**TASK GOAL**
Each line in the entries below that holds the string "computer" is to be listed.

**SUPPLIED MATERIAL**

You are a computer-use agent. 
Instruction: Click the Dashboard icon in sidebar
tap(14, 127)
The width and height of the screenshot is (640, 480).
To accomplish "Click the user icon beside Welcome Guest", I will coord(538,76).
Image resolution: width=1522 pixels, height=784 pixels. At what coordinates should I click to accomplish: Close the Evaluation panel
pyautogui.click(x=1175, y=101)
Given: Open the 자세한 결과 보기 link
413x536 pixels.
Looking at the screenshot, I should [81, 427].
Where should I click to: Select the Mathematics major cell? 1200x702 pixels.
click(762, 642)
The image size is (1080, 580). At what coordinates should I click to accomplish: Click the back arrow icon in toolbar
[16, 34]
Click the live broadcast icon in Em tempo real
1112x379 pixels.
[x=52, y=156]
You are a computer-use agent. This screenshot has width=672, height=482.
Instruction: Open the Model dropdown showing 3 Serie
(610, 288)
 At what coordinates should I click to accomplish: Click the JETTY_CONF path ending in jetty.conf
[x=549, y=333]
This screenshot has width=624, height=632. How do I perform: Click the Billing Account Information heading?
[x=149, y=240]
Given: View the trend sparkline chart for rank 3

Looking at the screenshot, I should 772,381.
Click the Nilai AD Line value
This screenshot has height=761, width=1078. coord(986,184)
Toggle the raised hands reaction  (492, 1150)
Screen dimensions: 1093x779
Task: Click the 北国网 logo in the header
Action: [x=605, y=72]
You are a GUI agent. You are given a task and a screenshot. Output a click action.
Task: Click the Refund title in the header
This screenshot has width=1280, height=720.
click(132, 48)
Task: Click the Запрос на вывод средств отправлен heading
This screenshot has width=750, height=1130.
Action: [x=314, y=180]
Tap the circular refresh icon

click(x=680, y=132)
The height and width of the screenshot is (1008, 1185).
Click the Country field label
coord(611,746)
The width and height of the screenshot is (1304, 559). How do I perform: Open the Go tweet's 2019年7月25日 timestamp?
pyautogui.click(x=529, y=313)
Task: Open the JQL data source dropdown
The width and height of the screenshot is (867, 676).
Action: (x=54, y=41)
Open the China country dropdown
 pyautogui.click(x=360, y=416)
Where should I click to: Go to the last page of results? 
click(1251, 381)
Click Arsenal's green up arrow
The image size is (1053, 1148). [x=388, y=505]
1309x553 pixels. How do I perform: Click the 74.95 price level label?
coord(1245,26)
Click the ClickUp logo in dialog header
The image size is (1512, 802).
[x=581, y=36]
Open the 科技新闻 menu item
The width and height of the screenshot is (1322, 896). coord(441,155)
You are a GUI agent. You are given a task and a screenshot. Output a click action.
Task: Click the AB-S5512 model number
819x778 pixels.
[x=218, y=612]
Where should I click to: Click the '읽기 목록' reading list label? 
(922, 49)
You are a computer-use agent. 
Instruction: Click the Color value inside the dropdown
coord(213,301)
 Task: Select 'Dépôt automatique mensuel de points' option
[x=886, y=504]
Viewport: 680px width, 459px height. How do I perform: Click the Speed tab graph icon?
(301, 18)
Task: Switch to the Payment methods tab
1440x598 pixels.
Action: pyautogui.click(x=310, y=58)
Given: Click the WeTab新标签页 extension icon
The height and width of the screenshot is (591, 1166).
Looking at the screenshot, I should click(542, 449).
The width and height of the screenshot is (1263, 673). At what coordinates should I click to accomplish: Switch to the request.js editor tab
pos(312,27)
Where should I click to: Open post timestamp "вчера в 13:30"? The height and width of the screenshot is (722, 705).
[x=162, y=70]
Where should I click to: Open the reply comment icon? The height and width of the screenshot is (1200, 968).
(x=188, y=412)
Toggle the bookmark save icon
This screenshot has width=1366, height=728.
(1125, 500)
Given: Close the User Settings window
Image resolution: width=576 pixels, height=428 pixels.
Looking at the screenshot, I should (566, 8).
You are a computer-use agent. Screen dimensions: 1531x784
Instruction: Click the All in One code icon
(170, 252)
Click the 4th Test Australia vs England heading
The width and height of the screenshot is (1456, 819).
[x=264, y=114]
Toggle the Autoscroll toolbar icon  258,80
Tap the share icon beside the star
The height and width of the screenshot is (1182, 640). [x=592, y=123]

**FINISHED EXERCISE**
You are a computer-use agent. 
You are a computer-use agent. This screenshot has width=672, height=482.
You are a computer-use agent. 
You are a computer-use agent. Screen dimensions: 1531x784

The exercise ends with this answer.